Each line of the data below from the one holding "Contact us (1145, 42)" to the one holding "Accessibility Statement (Norwegian)", inclusive, is to be reproduced exactly; no other line belongs in the answer.

**Data extract:**
╭──

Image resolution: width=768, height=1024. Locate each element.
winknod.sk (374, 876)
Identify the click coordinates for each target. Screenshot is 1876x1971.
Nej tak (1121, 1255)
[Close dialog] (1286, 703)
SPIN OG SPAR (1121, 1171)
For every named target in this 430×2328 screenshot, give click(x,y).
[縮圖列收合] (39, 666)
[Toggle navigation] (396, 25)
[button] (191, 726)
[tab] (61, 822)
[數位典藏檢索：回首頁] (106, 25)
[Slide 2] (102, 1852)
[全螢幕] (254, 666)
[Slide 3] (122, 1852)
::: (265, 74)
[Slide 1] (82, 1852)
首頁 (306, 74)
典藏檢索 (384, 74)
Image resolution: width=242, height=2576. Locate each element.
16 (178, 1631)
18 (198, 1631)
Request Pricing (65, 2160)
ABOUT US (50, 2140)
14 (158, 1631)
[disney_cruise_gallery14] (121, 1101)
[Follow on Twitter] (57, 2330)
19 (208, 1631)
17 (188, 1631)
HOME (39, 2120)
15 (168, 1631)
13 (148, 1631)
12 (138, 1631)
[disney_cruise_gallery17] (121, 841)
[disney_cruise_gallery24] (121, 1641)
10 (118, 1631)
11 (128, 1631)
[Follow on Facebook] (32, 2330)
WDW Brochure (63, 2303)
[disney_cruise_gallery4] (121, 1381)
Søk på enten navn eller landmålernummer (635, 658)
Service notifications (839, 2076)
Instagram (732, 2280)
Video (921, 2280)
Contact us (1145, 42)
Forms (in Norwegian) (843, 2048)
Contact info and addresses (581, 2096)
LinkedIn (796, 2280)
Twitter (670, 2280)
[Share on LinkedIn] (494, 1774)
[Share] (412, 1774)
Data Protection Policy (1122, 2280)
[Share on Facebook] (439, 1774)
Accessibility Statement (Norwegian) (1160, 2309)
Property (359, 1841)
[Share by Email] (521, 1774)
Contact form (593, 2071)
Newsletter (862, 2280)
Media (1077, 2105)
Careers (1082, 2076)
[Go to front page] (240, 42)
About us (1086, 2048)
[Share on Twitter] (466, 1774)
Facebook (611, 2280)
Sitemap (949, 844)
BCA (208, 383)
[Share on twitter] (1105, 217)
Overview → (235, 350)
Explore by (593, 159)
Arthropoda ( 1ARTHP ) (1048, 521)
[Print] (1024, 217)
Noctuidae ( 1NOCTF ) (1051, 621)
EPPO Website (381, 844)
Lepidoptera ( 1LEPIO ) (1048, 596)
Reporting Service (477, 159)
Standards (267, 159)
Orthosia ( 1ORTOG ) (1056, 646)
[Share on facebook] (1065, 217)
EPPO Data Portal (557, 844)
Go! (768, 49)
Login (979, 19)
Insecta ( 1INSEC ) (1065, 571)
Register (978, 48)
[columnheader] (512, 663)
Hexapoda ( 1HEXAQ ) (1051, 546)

╰──

**Answer for the task:**
Contact us (1145, 42)
Forms (in Norwegian) (843, 2048)
Contact info and addresses (581, 2096)
LinkedIn (796, 2280)
Twitter (670, 2280)
[Share on LinkedIn] (494, 1774)
[Share] (412, 1774)
Data Protection Policy (1122, 2280)
[Share on Facebook] (439, 1774)
Accessibility Statement (Norwegian) (1160, 2309)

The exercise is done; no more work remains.